The overwhelming majority of both populations want peace, as we know from the polls, but the extremists on both sides want to destroy any hope of a settlement and rid themselves of their current leaders in the process.
So the current negotiators have no choice but to continue. What's the choice? If you liked the events of Rosh Hashanah weekend, you'll just love the events which will follow a total breakdown of the peace process: suffering, misery, death and more death.
The Palestinians will get to play victims again, but they will have no state, no independence and no freedom from occupation. The Israelis will hold onto more territory, but they will have more deaths, less security, more disunity, international opprobrium, worse economic conditions with less foreign investment and less hope. The promising potential of a new life for both sides will be lost in a sea of blood and suffering.
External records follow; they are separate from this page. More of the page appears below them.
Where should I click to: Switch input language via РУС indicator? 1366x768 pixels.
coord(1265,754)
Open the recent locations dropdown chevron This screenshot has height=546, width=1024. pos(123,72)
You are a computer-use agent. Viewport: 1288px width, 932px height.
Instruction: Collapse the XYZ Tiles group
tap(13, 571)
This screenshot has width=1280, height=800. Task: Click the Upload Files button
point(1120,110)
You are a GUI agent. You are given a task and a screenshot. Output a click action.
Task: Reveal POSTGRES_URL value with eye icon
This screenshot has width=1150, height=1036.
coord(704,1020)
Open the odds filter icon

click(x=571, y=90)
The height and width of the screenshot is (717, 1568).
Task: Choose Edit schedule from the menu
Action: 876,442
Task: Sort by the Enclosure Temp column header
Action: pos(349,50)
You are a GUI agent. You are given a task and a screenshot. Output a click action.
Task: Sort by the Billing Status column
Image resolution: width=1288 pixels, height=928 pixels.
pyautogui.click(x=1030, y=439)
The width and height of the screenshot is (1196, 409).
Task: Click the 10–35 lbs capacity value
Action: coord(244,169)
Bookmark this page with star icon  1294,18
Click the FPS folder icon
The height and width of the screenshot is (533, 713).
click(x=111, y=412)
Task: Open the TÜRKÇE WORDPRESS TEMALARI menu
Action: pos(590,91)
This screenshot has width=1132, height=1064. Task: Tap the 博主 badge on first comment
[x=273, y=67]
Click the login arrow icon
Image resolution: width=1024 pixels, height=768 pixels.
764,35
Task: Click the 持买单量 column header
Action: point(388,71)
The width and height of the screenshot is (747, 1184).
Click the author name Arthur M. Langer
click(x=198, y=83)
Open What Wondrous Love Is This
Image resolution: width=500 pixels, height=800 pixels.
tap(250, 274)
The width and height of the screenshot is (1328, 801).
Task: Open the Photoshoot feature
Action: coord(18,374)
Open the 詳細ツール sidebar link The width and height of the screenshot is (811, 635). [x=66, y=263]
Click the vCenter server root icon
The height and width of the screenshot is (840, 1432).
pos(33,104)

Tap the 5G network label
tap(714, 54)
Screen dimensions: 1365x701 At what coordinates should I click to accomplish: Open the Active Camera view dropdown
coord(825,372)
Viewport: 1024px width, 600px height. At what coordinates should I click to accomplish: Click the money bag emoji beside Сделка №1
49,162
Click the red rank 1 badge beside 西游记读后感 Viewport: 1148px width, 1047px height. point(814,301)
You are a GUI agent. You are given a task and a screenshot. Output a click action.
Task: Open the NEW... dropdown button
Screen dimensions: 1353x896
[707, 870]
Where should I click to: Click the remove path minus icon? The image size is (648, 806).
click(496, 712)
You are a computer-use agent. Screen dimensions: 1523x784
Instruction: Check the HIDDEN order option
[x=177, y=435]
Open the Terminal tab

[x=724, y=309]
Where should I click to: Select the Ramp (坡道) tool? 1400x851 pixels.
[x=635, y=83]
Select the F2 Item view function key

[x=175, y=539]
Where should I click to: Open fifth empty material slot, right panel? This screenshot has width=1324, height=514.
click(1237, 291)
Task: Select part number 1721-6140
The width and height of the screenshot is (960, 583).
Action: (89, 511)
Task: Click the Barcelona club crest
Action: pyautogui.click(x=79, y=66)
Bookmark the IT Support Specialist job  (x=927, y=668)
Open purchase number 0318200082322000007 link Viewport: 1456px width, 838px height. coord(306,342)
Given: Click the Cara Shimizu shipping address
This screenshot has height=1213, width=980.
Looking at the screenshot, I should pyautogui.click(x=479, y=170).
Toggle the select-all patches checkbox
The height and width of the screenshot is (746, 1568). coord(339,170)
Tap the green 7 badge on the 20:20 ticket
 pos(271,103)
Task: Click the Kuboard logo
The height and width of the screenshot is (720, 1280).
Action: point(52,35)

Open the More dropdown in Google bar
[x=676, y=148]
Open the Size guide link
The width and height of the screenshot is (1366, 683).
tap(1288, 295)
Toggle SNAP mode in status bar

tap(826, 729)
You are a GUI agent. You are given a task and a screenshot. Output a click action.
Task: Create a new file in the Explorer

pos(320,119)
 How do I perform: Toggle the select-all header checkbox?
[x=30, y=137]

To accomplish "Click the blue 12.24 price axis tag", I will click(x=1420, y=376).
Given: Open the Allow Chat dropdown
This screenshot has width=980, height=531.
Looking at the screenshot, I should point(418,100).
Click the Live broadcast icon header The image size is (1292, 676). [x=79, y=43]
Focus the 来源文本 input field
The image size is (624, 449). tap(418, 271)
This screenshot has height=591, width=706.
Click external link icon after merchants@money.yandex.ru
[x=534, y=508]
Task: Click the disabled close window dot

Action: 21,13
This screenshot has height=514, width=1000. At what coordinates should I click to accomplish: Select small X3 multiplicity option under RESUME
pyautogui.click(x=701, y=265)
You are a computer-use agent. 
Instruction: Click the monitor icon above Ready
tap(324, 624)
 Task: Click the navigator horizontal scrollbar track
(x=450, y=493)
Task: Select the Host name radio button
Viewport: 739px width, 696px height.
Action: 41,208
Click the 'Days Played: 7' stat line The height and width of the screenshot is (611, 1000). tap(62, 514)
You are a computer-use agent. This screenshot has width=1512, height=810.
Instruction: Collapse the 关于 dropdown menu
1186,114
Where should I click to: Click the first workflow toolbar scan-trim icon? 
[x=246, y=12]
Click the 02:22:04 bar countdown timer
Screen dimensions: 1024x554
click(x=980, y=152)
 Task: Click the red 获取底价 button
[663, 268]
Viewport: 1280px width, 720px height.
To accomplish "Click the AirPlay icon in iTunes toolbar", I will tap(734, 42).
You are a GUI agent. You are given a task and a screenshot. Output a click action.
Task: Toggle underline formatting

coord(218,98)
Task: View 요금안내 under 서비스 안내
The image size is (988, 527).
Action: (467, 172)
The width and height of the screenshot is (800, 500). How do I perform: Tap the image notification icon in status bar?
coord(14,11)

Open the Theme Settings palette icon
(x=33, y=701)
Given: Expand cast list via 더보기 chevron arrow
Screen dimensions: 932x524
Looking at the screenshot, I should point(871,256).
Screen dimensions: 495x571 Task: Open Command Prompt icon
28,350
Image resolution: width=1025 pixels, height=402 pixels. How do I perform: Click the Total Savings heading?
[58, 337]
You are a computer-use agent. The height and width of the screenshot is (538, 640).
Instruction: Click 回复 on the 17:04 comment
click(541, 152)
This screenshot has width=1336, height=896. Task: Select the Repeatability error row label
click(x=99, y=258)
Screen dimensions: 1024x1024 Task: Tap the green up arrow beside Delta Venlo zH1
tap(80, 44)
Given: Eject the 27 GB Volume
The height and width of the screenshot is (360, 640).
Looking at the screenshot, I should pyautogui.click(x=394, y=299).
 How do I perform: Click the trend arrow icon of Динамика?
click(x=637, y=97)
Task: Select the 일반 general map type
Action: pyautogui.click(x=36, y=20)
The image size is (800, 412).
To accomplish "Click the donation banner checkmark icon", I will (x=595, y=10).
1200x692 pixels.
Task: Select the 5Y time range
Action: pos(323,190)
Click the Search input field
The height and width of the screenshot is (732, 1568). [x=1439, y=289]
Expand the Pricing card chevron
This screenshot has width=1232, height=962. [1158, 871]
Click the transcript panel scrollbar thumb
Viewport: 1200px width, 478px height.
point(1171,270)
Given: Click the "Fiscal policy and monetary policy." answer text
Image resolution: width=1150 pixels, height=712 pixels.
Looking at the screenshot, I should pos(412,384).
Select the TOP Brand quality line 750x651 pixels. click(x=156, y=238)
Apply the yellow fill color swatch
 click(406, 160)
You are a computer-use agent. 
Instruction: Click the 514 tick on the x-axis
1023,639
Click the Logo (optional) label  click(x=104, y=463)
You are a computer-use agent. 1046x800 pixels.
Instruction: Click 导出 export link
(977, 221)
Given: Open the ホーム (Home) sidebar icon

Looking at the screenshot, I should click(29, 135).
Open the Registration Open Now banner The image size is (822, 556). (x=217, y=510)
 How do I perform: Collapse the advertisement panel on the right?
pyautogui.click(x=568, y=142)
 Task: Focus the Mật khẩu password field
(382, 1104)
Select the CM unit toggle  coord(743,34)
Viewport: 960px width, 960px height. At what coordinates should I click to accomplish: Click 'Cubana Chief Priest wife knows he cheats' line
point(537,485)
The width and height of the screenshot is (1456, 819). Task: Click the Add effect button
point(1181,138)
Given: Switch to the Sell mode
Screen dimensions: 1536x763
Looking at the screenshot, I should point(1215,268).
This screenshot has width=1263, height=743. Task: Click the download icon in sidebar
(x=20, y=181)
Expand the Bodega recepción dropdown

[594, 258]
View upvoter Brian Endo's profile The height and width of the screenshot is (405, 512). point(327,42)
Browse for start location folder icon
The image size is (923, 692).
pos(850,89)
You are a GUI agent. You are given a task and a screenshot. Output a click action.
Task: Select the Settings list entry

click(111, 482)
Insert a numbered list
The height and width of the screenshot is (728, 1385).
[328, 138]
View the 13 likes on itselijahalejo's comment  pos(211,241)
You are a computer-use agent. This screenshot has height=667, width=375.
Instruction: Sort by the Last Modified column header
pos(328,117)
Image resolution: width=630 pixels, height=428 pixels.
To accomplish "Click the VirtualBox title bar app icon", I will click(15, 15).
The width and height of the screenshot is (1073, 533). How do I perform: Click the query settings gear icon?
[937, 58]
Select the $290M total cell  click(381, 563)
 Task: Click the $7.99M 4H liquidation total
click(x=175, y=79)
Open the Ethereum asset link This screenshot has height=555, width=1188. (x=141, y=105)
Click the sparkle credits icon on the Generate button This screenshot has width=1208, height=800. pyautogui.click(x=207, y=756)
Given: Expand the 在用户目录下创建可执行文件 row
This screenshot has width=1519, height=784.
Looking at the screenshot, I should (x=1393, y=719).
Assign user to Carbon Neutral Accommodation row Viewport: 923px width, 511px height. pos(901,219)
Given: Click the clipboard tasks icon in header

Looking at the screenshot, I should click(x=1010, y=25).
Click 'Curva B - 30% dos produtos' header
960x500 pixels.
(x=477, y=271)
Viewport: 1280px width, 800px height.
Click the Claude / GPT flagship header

Let's get real, folks. The peace process is not about love and romance. The Israelis and Palestinians are not the United States and Canada; they don't have a close, warm, friendly relationship. It's just that they happen to live next door to each other. As Yitzhak Rabin used to remind anyone who would listen, you make peace with enemies, not friends. If there weren't any problems, you wouldn't need a peace process.Israel has bigger fish to fry: the growing problem of weapons of mass destruction in the area, a chance to carve a place in the global, high-tech economy, and the need to resolve alarming and growing internal fissures between rich and poor, religious and secular, Ashkenazi and Sephardi, Arab and Jew. It doesn't want a permanent intifada, whose prospect is made even more alarming by the unprecedented support Israeli Arabs gave the most recent Palestinian rioters. The only way the Palestinians can have a chance at stability, dignity, and prosperity is through a deal with Israel. They don't want a permanent occupation.It is naive to think that the peace process is easy, that even an agreement will solve all problems, that the Arabs and Israelis will trust each other completely after they sign a deal, that the process is trouble-free. But a viable agreement will make a satisfactory, even a good life possible for both sides. In this sense, Barak deserves much praise and respect for taking the courageous steps that have led both parties to deal, for the first time ever, with the most difficult issues that divide them.
There have even been signs that Arafat, in his own mysterious way, is wrestling with the possibility of some kind of deal. In the end, the recent violence, despite the deaths and the bitterness, could even make it easier for him to come to an agreement because the Palestinians will see themselves as heroically standing up to the Israelis as the Egyptians felt after the October 1973 war.
But without concrete results, Barak is running out of time as he faces the pressures of the fragile Israeli political system. The question now is not whether there will be a deal, but when it will come, who will make it and how many will die before a settlement is reached. The rioting is a tragic setback, and it may seriously delay progress at a critical moment in Israeli and American politics, but this incident - like all those which have preceded it and those which sadly may follow - will not erase the logic of a deal which must be reached because neither side has any other viable option.
Those who care about peace in the Middle East because they care about one or more peoples of the area must remember this continuing equation: Jews and Arabs alike will either cooperate together to build a better life or they will die together instead, as we have, alas, just seen. This is why they must and they will continue to try to reach some kind of settlement between them. There is no other route.